→ **PAGE EXCERPT**
Sixteen states are believed to have supplied weapons to Afghanistan from 2001 to 2020 with the US supplying 74 % of weapons, followed by Russia. Much of this equipment was left behind by the US military and is being used to inflate Taliban’s arsenal. WILPF is calling for better oversight on arms movement, for compensating affected Afghan people and for an end to all militarised systems.

Militarised masculinity

Mobilising men and boys around feminist peace has been one way of deconstructing and redefining masculinities. WILPF shares a feminist analysis on the links between militarism, masculinities, peace and security. We explore opportunities for strengthening activists’ action to build equal partnerships among women and men for gender equality.

WILPF has been working on challenging the prevailing notion of masculinity based on men’s physical and social superiority to, and dominance of, women in Afghanistan. It recognizes that these notions are not representative of all Afghan men, contrary to the publicly prevailing notion.

→ **EXERCISE AIM**
In the page excerpt on WILPF and Afghanistan, what share of the weapons supplied to Afghanistan from 2001 to 2020 came from the US?

→ **DATASET EXCERPT**
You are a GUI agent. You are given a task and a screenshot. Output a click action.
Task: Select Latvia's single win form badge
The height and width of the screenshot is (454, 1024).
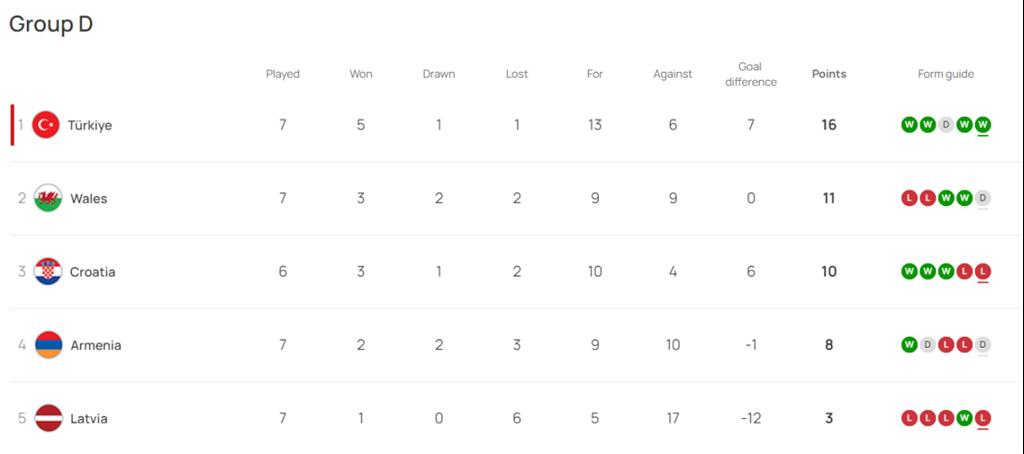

→ **REPLY**
74 %